━━━ TASK DATA ━━━

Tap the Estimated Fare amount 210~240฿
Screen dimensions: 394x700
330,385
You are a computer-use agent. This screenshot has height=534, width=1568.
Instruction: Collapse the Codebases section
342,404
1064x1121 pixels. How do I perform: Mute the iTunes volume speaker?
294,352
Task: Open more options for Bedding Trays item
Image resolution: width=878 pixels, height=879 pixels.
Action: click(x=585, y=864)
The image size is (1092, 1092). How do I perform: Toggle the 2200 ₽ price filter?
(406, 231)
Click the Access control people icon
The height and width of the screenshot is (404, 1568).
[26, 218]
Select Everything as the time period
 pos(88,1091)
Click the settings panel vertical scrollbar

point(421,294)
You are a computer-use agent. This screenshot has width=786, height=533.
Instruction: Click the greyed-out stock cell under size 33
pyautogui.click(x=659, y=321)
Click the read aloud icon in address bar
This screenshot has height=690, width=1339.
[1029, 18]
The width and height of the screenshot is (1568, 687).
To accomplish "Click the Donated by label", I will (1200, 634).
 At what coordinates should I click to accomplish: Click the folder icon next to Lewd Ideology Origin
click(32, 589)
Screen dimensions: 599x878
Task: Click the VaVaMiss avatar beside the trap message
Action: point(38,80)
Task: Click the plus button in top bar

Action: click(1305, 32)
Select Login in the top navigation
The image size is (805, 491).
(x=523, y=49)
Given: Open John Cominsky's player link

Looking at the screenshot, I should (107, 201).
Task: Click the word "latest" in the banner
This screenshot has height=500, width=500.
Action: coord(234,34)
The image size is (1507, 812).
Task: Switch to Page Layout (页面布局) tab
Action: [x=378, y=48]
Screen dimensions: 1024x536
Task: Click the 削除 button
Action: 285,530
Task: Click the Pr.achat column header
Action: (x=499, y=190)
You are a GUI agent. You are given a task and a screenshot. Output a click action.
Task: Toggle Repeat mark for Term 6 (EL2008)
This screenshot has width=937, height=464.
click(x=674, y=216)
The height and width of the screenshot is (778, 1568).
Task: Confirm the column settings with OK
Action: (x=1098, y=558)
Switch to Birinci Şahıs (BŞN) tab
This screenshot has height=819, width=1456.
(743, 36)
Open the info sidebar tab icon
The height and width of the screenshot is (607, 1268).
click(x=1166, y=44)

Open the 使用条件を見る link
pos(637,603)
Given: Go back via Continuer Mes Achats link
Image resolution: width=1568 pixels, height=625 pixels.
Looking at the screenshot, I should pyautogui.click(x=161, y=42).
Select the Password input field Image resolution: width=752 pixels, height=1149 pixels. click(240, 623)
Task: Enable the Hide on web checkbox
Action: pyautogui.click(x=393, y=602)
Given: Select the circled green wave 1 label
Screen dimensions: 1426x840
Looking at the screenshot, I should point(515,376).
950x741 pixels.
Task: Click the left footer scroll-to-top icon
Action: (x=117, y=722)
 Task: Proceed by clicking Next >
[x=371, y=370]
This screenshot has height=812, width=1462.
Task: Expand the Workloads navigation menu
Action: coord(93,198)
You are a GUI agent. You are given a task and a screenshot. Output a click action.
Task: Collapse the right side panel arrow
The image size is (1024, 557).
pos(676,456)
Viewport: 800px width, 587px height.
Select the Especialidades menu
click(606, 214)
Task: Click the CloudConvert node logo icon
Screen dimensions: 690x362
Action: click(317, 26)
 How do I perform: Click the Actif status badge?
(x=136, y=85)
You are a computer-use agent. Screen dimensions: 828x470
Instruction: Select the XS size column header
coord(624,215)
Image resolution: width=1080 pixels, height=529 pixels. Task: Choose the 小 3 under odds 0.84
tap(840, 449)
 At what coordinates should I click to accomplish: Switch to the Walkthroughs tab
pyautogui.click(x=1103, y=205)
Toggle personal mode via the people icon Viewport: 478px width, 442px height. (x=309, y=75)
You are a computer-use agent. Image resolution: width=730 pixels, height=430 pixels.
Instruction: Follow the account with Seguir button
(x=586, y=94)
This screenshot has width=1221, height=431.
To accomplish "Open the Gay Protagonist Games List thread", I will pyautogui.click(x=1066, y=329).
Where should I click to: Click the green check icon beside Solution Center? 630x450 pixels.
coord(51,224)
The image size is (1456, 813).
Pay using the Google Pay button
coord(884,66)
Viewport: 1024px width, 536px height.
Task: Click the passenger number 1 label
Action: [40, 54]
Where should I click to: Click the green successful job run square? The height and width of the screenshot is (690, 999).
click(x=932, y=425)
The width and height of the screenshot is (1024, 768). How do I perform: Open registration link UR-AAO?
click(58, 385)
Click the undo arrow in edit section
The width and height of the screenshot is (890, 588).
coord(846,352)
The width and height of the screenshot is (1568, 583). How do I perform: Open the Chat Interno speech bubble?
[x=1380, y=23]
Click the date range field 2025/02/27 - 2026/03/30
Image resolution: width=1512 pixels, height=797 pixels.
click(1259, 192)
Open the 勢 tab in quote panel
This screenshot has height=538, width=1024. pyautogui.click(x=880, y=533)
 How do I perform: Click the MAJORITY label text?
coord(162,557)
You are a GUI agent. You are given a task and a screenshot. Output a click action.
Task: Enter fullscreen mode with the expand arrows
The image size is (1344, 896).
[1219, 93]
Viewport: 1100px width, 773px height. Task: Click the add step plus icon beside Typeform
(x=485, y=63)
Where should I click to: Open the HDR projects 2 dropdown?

━━━

● WHAT YOU HAVE TO DO: Go through the entries and return each line where the word "mode" occurs.

● TASK ANSWER:
Toggle personal mode via the people icon Viewport: 478px width, 442px height. (x=309, y=75)
Task: Enter fullscreen mode with the expand arrows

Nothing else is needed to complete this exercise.